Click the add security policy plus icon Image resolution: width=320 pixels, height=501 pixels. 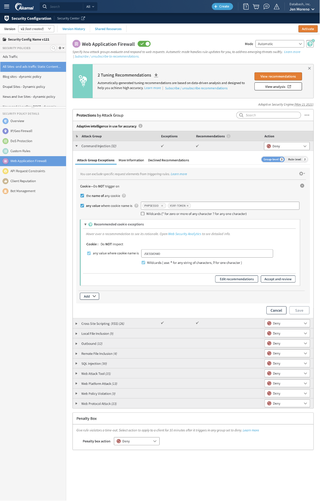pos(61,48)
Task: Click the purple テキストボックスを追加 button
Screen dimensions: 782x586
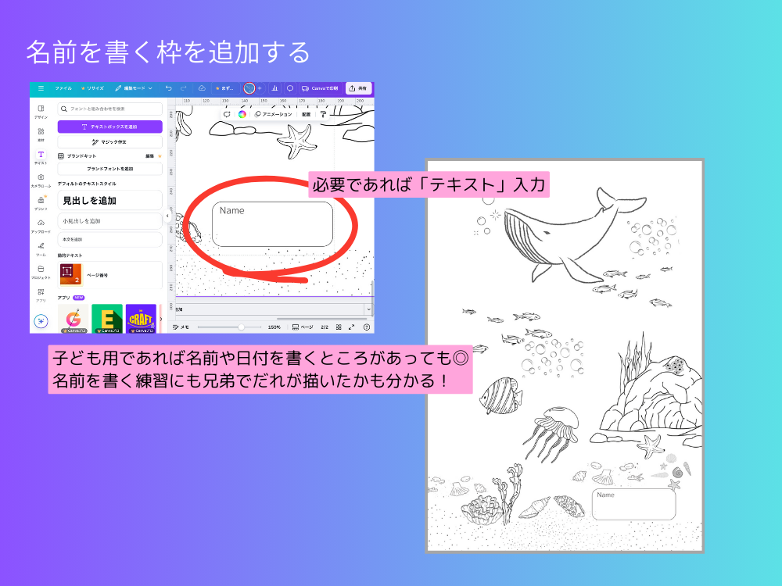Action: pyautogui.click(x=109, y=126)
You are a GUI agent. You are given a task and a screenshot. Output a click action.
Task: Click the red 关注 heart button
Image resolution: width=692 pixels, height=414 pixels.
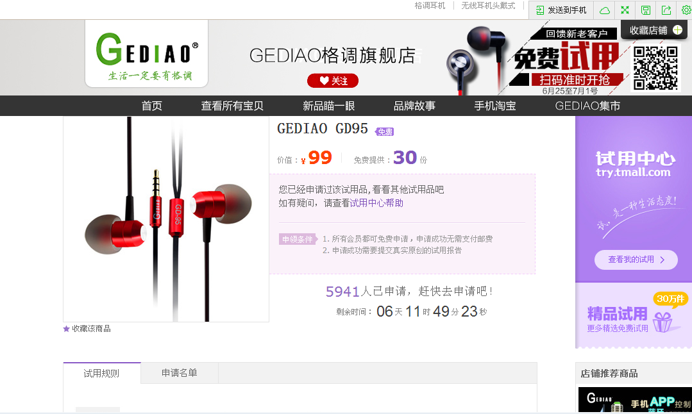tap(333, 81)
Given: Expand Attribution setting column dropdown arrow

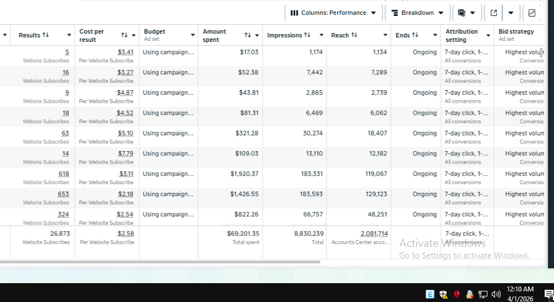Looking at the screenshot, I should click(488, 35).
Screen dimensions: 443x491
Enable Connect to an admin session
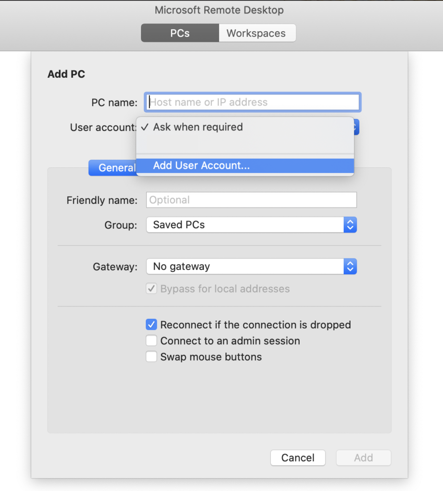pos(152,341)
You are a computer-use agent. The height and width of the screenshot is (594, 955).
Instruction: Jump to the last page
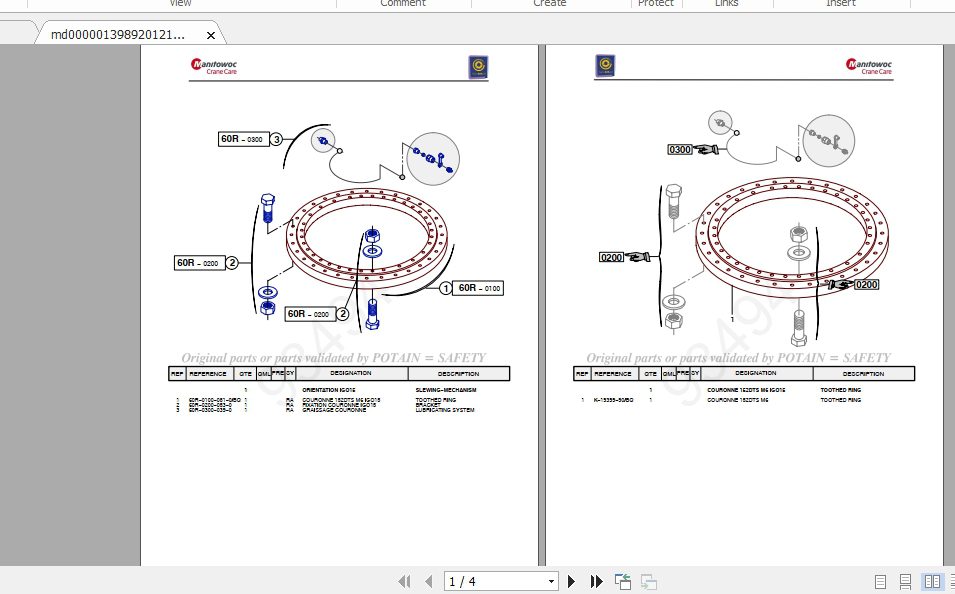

• [PROMPT]:
Figure out how many lines of the listing above include "agent"; the answer is that number alone.

• [OUTPUT FOR THIS TASK]:
2